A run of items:
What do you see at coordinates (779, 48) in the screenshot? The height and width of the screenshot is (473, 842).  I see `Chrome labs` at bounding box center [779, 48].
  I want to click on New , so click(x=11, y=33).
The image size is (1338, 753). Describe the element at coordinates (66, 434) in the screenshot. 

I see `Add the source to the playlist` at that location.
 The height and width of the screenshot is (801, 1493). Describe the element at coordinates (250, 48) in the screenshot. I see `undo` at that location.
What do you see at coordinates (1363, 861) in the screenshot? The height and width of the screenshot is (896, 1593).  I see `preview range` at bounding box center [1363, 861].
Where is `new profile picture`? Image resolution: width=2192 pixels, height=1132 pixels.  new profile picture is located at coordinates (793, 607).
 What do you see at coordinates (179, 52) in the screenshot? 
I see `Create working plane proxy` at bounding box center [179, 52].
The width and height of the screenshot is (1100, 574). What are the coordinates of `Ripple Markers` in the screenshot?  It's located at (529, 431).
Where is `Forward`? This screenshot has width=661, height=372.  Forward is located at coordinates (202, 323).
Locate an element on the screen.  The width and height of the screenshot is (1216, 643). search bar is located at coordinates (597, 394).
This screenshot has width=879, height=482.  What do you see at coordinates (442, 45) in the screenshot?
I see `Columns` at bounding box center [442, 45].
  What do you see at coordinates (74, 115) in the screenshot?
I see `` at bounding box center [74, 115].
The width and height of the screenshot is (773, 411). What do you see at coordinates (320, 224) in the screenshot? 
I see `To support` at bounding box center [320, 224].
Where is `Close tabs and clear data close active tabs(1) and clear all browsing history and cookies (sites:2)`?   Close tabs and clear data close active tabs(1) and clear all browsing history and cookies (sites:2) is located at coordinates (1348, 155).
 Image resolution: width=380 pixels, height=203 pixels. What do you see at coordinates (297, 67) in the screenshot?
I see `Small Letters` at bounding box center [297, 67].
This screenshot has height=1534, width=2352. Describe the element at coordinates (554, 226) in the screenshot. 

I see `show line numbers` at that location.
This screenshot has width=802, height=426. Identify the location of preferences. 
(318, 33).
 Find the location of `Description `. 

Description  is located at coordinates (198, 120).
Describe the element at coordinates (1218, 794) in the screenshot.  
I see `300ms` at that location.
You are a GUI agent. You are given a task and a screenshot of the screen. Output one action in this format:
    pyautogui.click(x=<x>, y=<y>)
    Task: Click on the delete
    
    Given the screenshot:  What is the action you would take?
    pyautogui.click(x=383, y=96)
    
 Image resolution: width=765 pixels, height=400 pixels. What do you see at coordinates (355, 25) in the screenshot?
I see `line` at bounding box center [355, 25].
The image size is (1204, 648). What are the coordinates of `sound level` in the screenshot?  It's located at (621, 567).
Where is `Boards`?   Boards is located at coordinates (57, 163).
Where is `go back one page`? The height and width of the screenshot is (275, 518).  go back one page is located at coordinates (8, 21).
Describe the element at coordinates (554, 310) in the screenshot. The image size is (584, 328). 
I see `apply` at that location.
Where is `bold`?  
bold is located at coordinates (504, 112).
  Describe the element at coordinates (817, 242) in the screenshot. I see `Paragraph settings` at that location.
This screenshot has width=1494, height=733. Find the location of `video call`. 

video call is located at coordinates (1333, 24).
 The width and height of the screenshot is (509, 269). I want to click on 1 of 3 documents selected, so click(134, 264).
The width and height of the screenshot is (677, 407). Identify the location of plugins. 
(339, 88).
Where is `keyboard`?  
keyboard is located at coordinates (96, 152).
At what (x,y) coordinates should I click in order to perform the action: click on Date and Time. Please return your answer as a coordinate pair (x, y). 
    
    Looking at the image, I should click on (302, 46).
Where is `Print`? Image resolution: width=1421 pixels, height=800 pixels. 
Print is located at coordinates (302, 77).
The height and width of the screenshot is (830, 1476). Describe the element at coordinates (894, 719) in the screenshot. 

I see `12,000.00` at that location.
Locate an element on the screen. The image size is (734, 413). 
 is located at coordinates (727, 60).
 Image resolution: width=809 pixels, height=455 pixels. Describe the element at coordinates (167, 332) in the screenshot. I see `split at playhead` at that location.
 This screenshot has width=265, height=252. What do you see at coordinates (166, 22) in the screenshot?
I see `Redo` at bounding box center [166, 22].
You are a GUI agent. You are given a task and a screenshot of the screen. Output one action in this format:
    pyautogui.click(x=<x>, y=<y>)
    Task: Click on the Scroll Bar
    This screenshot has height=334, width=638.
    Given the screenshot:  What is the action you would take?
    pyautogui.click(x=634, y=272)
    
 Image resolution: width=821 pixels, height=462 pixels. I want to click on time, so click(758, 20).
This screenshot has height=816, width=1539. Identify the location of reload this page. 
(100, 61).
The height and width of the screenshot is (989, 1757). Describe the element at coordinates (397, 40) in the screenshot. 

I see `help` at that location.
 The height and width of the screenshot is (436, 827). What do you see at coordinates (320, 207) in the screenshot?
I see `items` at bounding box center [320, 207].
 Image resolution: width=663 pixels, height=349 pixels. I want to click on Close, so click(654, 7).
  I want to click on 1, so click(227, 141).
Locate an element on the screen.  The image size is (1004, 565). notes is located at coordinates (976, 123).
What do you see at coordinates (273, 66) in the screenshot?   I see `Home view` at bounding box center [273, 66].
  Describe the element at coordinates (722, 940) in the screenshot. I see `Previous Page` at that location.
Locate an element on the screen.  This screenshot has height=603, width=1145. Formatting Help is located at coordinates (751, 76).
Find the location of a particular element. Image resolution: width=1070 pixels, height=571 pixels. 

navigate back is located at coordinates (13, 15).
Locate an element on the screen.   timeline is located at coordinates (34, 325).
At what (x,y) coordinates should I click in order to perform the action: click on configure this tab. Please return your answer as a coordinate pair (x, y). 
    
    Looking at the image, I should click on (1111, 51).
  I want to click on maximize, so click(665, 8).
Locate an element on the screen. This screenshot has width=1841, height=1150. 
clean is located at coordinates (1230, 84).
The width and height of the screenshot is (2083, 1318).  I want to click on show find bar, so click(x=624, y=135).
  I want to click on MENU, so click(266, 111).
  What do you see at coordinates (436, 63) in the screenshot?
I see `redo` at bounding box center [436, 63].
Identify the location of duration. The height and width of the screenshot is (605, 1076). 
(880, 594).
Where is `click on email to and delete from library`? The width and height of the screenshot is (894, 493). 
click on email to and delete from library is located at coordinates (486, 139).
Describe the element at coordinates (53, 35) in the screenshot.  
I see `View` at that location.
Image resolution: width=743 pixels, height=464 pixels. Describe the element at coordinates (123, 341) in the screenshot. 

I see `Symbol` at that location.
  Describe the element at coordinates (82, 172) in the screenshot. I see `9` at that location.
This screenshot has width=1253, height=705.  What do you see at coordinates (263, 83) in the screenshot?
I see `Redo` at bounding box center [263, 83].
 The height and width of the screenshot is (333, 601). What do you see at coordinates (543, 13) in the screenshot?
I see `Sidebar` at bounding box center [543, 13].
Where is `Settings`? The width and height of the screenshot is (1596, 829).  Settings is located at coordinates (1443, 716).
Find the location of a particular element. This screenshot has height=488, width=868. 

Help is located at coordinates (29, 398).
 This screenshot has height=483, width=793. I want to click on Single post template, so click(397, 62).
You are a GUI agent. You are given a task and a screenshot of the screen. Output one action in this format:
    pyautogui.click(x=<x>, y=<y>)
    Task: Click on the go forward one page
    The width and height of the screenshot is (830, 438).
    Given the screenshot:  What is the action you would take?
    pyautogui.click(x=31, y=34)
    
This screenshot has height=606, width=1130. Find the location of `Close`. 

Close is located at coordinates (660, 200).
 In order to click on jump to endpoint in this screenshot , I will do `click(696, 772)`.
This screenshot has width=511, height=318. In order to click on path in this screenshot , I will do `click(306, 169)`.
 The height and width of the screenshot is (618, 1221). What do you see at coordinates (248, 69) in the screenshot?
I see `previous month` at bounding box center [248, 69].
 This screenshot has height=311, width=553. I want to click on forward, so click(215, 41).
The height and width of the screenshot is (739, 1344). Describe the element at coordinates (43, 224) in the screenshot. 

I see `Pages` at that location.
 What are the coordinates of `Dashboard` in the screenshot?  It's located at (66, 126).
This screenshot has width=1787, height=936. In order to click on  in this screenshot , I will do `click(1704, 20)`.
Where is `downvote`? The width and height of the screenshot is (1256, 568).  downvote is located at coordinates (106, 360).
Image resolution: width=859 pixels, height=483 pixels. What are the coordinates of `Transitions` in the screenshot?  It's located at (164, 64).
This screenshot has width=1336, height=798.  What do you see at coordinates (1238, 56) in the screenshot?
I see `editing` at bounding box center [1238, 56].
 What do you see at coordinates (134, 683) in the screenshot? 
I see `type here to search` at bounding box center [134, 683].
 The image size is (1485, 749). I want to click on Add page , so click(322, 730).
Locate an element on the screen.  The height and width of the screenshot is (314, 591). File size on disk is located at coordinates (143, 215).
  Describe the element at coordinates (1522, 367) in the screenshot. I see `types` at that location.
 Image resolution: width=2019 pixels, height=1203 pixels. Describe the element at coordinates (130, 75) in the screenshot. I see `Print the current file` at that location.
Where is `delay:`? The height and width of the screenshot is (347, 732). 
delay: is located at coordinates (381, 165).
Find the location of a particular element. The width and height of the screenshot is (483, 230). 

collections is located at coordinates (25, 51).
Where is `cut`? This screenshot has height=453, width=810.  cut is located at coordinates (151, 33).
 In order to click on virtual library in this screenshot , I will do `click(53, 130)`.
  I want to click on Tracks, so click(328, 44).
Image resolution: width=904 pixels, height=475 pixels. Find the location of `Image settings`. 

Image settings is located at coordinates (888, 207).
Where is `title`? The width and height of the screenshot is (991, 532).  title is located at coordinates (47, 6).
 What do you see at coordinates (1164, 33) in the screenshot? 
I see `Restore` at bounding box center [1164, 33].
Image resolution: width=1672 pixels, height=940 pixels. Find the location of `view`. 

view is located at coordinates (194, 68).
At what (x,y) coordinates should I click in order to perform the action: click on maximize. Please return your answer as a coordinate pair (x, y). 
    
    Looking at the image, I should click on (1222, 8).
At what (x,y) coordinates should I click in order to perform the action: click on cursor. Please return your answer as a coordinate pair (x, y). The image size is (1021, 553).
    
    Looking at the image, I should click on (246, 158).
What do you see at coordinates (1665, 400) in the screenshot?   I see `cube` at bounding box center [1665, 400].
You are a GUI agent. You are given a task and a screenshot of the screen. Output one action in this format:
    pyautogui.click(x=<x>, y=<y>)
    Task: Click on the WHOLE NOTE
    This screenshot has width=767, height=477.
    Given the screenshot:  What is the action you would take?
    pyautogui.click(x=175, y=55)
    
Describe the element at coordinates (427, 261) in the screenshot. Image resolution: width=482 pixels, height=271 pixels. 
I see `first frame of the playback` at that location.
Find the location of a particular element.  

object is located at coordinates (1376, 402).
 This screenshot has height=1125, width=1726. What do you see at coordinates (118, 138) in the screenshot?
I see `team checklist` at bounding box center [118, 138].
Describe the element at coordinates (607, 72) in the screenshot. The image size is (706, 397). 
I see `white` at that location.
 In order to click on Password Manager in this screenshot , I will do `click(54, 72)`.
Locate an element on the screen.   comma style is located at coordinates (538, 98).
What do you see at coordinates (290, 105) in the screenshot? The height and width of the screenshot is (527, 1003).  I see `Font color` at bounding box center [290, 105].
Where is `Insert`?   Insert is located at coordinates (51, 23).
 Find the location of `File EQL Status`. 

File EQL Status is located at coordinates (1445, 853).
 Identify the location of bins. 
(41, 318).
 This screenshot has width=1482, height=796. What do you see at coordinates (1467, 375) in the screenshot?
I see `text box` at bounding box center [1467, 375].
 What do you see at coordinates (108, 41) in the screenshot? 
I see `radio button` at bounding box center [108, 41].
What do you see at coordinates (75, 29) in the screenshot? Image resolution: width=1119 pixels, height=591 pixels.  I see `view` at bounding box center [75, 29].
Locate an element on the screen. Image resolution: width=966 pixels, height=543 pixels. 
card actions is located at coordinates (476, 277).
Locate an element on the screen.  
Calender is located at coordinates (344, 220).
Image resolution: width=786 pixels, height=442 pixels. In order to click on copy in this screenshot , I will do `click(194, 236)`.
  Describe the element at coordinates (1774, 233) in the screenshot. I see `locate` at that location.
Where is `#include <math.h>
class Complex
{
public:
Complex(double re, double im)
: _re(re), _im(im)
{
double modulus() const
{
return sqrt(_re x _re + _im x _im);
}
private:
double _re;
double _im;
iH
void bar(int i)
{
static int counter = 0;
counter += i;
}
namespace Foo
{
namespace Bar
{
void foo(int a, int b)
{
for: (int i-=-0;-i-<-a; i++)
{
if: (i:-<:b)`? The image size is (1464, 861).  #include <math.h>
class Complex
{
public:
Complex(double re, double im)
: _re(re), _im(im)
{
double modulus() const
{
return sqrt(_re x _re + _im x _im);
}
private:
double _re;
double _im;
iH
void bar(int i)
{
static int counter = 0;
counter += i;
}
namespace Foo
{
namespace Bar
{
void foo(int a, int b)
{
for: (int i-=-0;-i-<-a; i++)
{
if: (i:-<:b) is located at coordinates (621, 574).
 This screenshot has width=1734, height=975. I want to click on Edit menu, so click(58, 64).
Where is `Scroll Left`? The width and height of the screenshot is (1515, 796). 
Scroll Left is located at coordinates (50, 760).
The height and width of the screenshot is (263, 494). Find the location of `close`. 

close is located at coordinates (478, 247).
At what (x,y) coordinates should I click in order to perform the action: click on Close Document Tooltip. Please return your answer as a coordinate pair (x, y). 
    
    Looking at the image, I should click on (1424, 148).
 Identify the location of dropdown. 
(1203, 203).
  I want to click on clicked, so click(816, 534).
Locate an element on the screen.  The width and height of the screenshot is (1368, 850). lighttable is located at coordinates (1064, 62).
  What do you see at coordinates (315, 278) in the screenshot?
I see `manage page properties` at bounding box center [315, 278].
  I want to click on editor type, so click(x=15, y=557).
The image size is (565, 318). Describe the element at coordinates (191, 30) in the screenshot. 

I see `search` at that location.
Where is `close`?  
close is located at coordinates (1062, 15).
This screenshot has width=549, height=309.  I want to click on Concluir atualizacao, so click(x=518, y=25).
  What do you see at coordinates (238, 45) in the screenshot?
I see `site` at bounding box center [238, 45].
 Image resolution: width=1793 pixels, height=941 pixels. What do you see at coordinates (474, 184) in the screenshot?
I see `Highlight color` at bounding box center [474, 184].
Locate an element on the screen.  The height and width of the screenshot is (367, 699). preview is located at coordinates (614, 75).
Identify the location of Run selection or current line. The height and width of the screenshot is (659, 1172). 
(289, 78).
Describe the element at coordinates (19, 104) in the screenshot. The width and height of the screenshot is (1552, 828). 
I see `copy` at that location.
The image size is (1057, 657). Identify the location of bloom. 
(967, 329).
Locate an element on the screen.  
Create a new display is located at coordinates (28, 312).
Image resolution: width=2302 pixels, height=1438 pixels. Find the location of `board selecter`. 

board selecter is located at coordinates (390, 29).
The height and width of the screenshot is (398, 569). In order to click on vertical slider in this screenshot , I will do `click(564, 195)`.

Required work = Reproduce word for word the stretch of items from the line containing "What do you see at coordinates (75, 29)" through the line containing "This screenshot has width=1734, height=975.", including both of those lines.

Answer to this task =
What do you see at coordinates (75, 29) in the screenshot? Image resolution: width=1119 pixels, height=591 pixels.  I see `view` at bounding box center [75, 29].
Locate an element on the screen. Image resolution: width=966 pixels, height=543 pixels. 
card actions is located at coordinates (476, 277).
Locate an element on the screen.  
Calender is located at coordinates (344, 220).
Image resolution: width=786 pixels, height=442 pixels. In order to click on copy in this screenshot , I will do `click(194, 236)`.
  Describe the element at coordinates (1774, 233) in the screenshot. I see `locate` at that location.
Where is `#include <math.h>
class Complex
{
public:
Complex(double re, double im)
: _re(re), _im(im)
{
double modulus() const
{
return sqrt(_re x _re + _im x _im);
}
private:
double _re;
double _im;
iH
void bar(int i)
{
static int counter = 0;
counter += i;
}
namespace Foo
{
namespace Bar
{
void foo(int a, int b)
{
for: (int i-=-0;-i-<-a; i++)
{
if: (i:-<:b)`? The image size is (1464, 861).  #include <math.h>
class Complex
{
public:
Complex(double re, double im)
: _re(re), _im(im)
{
double modulus() const
{
return sqrt(_re x _re + _im x _im);
}
private:
double _re;
double _im;
iH
void bar(int i)
{
static int counter = 0;
counter += i;
}
namespace Foo
{
namespace Bar
{
void foo(int a, int b)
{
for: (int i-=-0;-i-<-a; i++)
{
if: (i:-<:b) is located at coordinates (621, 574).
 This screenshot has width=1734, height=975. I want to click on Edit menu, so click(58, 64).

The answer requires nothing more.